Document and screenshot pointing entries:
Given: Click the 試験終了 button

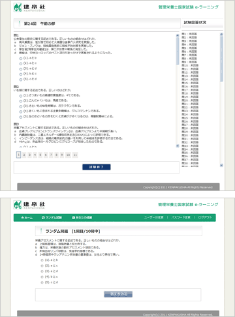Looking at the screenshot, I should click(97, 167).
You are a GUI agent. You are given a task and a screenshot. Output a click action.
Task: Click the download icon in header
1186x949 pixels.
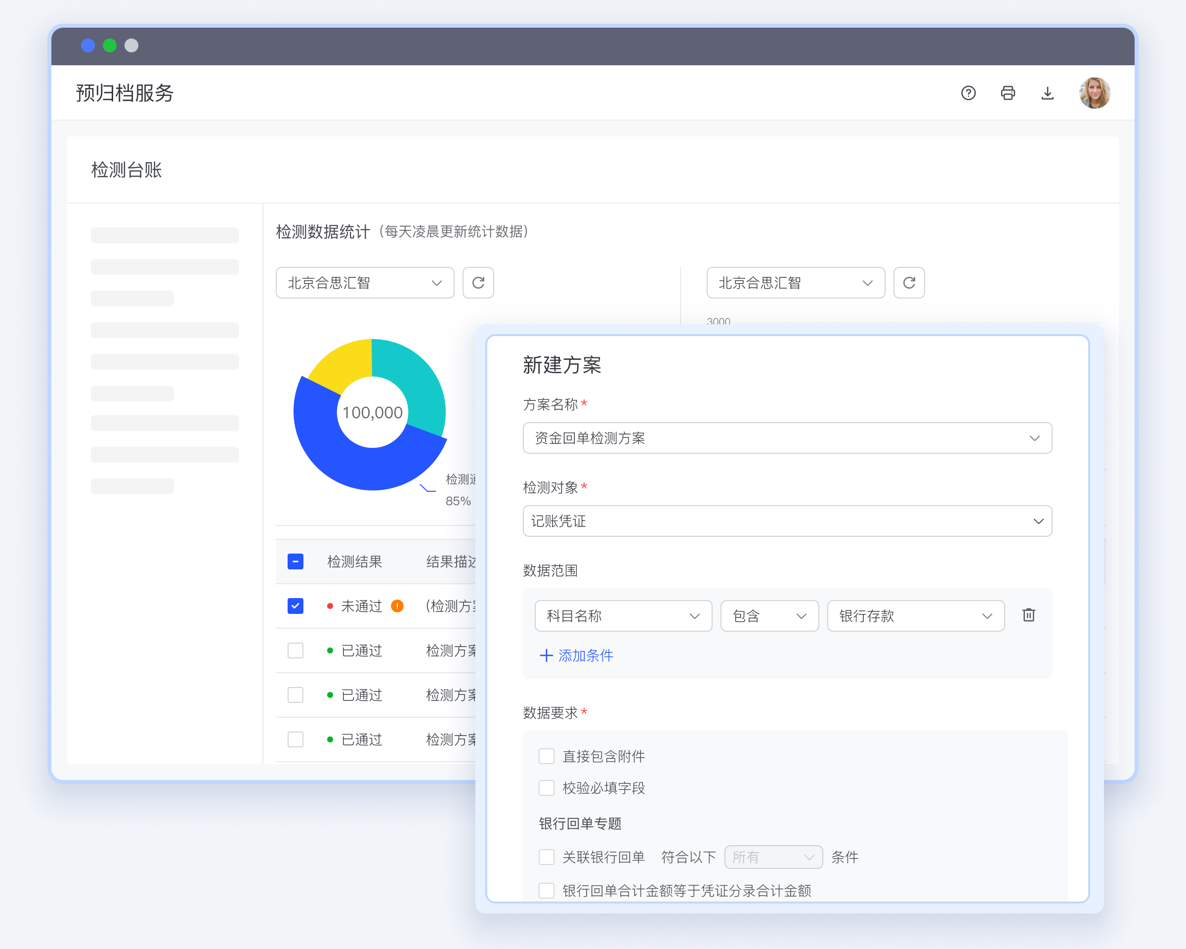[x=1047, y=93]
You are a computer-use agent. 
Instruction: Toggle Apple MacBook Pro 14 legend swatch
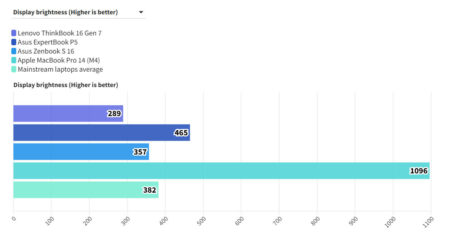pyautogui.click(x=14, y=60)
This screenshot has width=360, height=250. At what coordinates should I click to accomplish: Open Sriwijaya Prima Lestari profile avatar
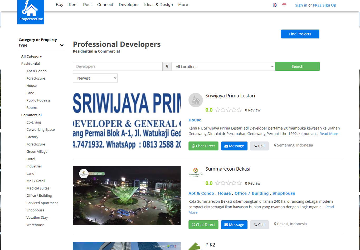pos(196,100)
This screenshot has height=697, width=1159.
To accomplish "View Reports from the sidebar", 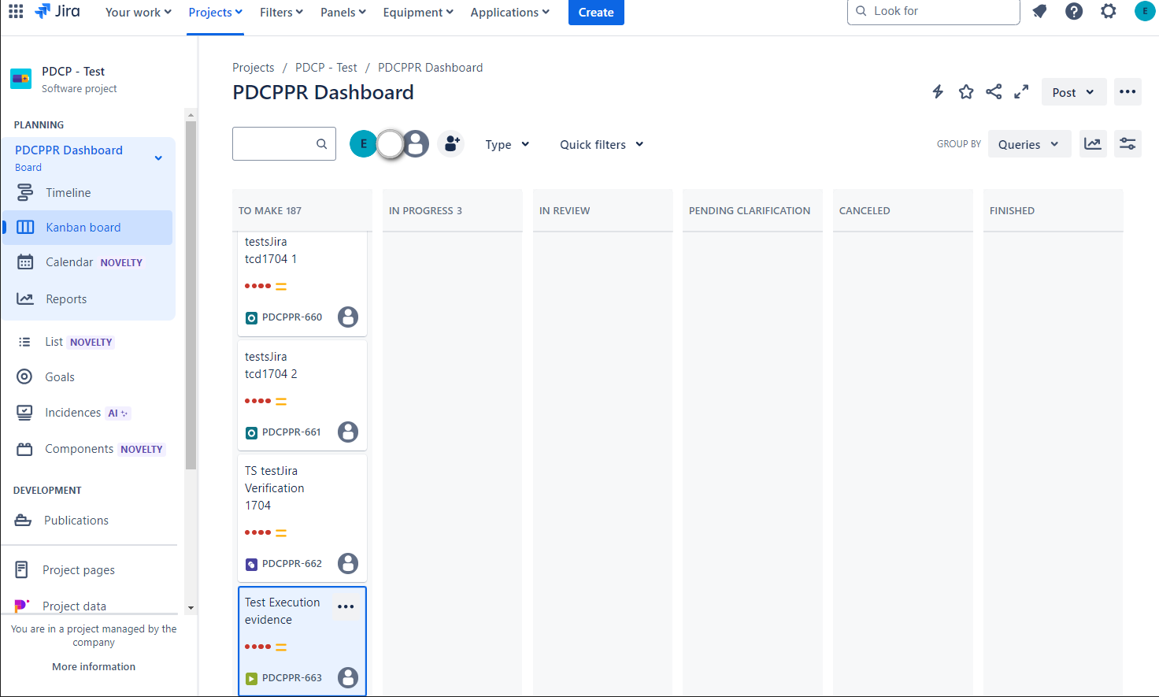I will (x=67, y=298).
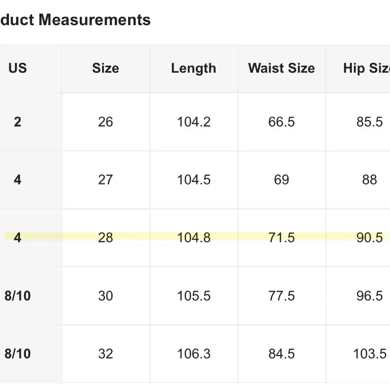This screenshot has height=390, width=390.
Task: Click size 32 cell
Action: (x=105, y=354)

# [Instructions to follow]
Lay out the stretch from the start of the items through the line that contains "[x=1047, y=93]" as a JSON list of strings, one per line, leaving out blank lines and the pictures.

# [Correct response]
[
  "Given: Click the 試験終了 button",
  "Looking at the screenshot, I should click(97, 167).",
  "You are a GUI agent. You are given a task and a screenshot. Output a click action.",
  "Task: Click the download icon in header",
  "1186x949 pixels.",
  "[x=1047, y=93]"
]